§ DIRECTIONS FOR THIS TASK
Output every record word for word.

§ INPUT RECORDS
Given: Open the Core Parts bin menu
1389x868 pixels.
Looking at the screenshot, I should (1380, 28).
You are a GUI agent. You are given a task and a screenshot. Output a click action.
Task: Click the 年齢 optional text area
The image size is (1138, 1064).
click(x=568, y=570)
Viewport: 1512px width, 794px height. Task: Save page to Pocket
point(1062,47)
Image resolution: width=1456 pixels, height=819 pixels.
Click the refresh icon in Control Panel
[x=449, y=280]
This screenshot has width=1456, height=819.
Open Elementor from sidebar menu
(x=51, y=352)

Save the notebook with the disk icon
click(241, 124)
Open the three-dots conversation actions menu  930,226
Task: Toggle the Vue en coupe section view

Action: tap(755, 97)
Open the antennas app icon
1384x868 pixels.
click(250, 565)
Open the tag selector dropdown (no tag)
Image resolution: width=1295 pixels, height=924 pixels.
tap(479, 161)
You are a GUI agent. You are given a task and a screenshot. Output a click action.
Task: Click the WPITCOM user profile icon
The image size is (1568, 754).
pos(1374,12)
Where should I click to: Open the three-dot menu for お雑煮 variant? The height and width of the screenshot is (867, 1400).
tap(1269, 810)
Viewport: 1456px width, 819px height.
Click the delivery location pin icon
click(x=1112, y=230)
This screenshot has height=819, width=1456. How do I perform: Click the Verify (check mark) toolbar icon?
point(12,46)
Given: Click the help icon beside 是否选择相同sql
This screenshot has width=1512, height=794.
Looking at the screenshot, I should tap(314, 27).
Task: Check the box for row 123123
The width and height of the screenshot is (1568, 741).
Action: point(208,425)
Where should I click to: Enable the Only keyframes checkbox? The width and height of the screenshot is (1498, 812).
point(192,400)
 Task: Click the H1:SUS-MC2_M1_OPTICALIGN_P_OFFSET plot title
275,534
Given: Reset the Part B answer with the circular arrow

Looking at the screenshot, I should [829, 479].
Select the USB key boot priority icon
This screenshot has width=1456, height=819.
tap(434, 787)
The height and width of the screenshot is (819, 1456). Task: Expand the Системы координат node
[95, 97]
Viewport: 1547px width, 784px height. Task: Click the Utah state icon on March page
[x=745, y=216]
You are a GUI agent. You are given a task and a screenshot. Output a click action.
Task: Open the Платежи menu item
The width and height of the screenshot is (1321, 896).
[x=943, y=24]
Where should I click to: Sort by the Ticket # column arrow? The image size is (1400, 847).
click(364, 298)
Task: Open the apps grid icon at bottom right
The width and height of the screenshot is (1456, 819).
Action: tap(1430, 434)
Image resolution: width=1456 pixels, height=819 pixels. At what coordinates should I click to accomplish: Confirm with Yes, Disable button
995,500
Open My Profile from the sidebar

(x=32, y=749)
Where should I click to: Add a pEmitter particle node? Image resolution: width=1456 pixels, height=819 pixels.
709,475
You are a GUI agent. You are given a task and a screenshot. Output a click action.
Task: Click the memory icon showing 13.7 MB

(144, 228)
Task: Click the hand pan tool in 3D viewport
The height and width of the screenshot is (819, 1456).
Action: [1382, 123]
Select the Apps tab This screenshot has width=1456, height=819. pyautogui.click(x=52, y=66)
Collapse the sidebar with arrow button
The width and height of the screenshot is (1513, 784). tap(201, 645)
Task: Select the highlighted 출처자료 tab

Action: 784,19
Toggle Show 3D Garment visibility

§ WRITTEN REPLY
Given: Open the Core Parts bin menu
1389x868 pixels.
Looking at the screenshot, I should (1380, 28).
You are a GUI agent. You are given a task and a screenshot. Output a click action.
Task: Click the 年齢 optional text area
The image size is (1138, 1064).
click(x=568, y=570)
Viewport: 1512px width, 794px height. Task: Save page to Pocket
point(1062,47)
Image resolution: width=1456 pixels, height=819 pixels.
Click the refresh icon in Control Panel
[x=449, y=280]
This screenshot has width=1456, height=819.
Open Elementor from sidebar menu
(x=51, y=352)

Save the notebook with the disk icon
click(241, 124)
Open the three-dots conversation actions menu  930,226
Task: Toggle the Vue en coupe section view

Action: tap(755, 97)
Open the antennas app icon
1384x868 pixels.
click(250, 565)
Open the tag selector dropdown (no tag)
Image resolution: width=1295 pixels, height=924 pixels.
tap(479, 161)
You are a GUI agent. You are given a task and a screenshot. Output a click action.
Task: Click the WPITCOM user profile icon
The image size is (1568, 754).
pos(1374,12)
Where should I click to: Open the three-dot menu for お雑煮 variant? The height and width of the screenshot is (867, 1400).
tap(1269, 810)
Viewport: 1456px width, 819px height.
Click the delivery location pin icon
click(x=1112, y=230)
This screenshot has height=819, width=1456. How do I perform: Click the Verify (check mark) toolbar icon?
point(12,46)
Given: Click the help icon beside 是否选择相同sql
This screenshot has width=1512, height=794.
Looking at the screenshot, I should tap(314, 27).
Task: Check the box for row 123123
The width and height of the screenshot is (1568, 741).
Action: point(208,425)
Where should I click to: Enable the Only keyframes checkbox? The width and height of the screenshot is (1498, 812).
point(192,400)
 Task: Click the H1:SUS-MC2_M1_OPTICALIGN_P_OFFSET plot title
275,534
Given: Reset the Part B answer with the circular arrow

Looking at the screenshot, I should [829, 479].
Select the USB key boot priority icon
This screenshot has width=1456, height=819.
tap(434, 787)
The height and width of the screenshot is (819, 1456). Task: Expand the Системы координат node
[95, 97]
Viewport: 1547px width, 784px height. Task: Click the Utah state icon on March page
[x=745, y=216]
You are a GUI agent. You are given a task and a screenshot. Output a click action.
Task: Open the Платежи menu item
The width and height of the screenshot is (1321, 896).
[x=943, y=24]
Where should I click to: Sort by the Ticket # column arrow? The image size is (1400, 847).
click(364, 298)
Task: Open the apps grid icon at bottom right
The width and height of the screenshot is (1456, 819).
Action: tap(1430, 434)
Image resolution: width=1456 pixels, height=819 pixels. At what coordinates should I click to accomplish: Confirm with Yes, Disable button
995,500
Open My Profile from the sidebar

(x=32, y=749)
Where should I click to: Add a pEmitter particle node? Image resolution: width=1456 pixels, height=819 pixels.
709,475
You are a GUI agent. You are given a task and a screenshot. Output a click action.
Task: Click the memory icon showing 13.7 MB

(144, 228)
Task: Click the hand pan tool in 3D viewport
The height and width of the screenshot is (819, 1456).
Action: [1382, 123]
Select the Apps tab This screenshot has width=1456, height=819. pyautogui.click(x=52, y=66)
Collapse the sidebar with arrow button
The width and height of the screenshot is (1513, 784). tap(201, 645)
Task: Select the highlighted 출처자료 tab

Action: 784,19
Toggle Show 3D Garment visibility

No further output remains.